From: Song Liu <songliubraving@fb.com>
To: Luis Chamberlain <mcgrof@kernel.org>
Cc: Peter Zijlstra <peterz@infradead.org>,
Steven Rostedt <rostedt@goodmis.org>,
Thomas Gleixner <tglx@linutronix.de>,
Ingo Molnar <mingo@redhat.com>, Borislav Petkov <bp@alien8.de>,
Masami Hiramatsu <mhiramat@kernel.org>,
"Naveen N. Rao" <naveen.n.rao@linux.ibm.com>,
"David S. Miller" <davem@davemloft.net>,
Anil S Keshavamurthy <anil.s.keshavamurthy@intel.com>,
Kees Cook <keescook@chromium.org>, Song Liu <song@kernel.org>,
bpf <bpf@vger.kernel.org>, Christoph Hellwig <hch@infradead.org>,
Davidlohr Bueso <dave@stgolabs.net>,
lkml <linux-kernel@vger.kernel.org>,
Linux-MM <linux-mm@kvack.org>,
Daniel Borkmann <daniel@iogearbox.net>,
Kernel Team <Kernel-team@fb.com>,
"x86@kernel.org" <x86@kernel.org>,
"dave.hansen@linux.intel.com" <dave.hansen@linux.intel.com>,
"rick.p.edgecombe@intel.com" <rick.p.edgecombe@intel.com>,
"linux-modules@vger.kernel.org" <linux-modules@vger.kernel.org>
Subject: Re: [PATCH v6 bpf-next 0/5] bpf_prog_pack followup
Date: Tue, 12 Jul 2022 23:12:22 +0000 [thread overview]

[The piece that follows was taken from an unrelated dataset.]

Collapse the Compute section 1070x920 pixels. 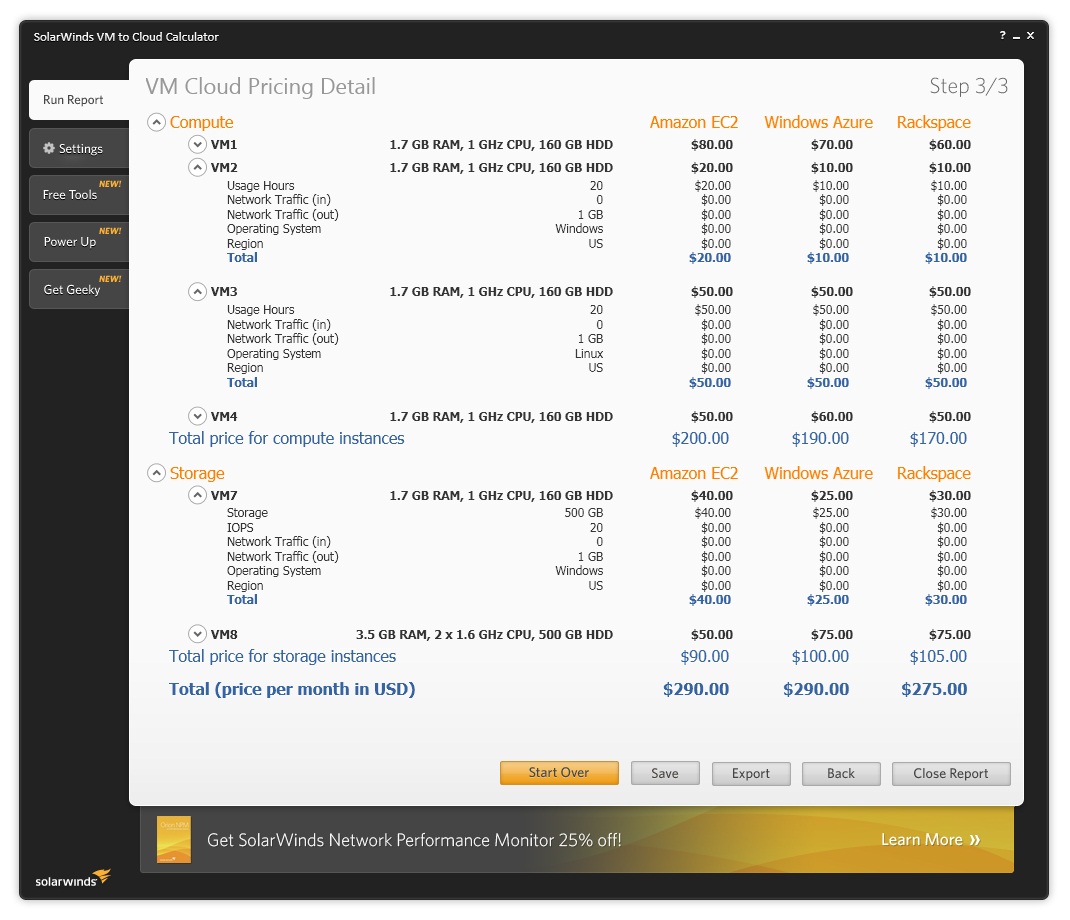tap(157, 121)
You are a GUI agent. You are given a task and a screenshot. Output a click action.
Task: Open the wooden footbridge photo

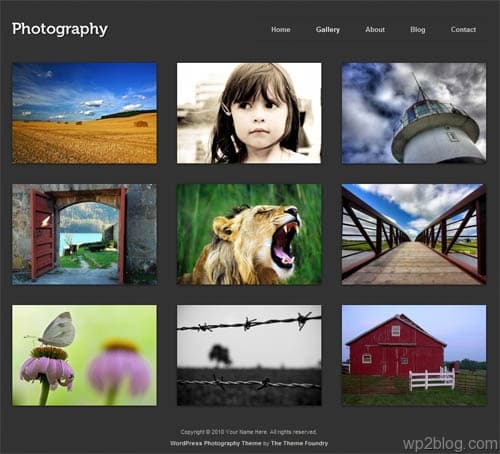[414, 234]
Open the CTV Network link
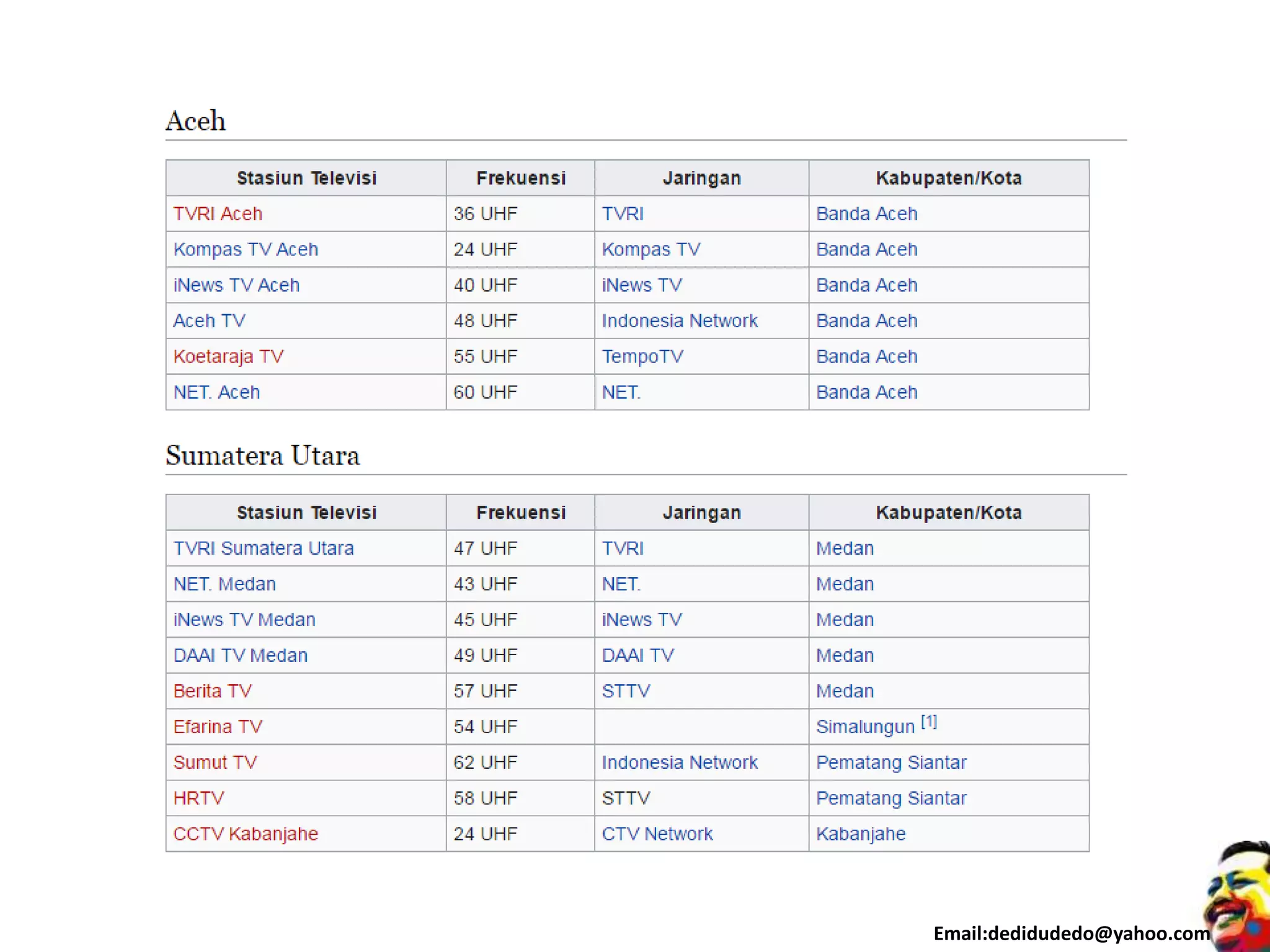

Message-ID: <6CB56563-29E2-4CE0-BF7B-360979E42429@fb.com> (raw)
In-Reply-To: <Ys3FvYnASr2v9iPc@bombadil.infradead.org>
> On Jul 12, 2022, at 12:04 PM, Luis Chamberlain <mcgrof@kernel.org> wrote:
>
> On Tue, Jul 12, 2022 at 05:49:32AM +0000, Song Liu wrote:
>>> On Jul 11, 2022, at 9:18 PM, Luis Chamberlain <mcgrof@kernel.org> wrote:
>>
>>> I believe you are mentioning requiring text_poke() because the way
>>> eBPF code uses the module_alloc() is different. Correct me if I'm
>>> wrong, but from what I gather is you use the text_poke_copy() as the data
>>> is already RO+X, contrary module_alloc() use cases. You do this since your
>>> bpf_prog_pack_alloc() calls set_memory_ro() and set_memory_x() after
>>> module_alloc() and before you can use this memory. This is a different type
>>> of allocator. And, again please correct me if I'm wrong but now you want to
>>> share *one* 2 MiB huge-page for multiple BPF programs to help with the
>>> impact of TLB misses.
>>
>> Yes, sharing 1x 2MiB huge page is the main reason to require text_poke.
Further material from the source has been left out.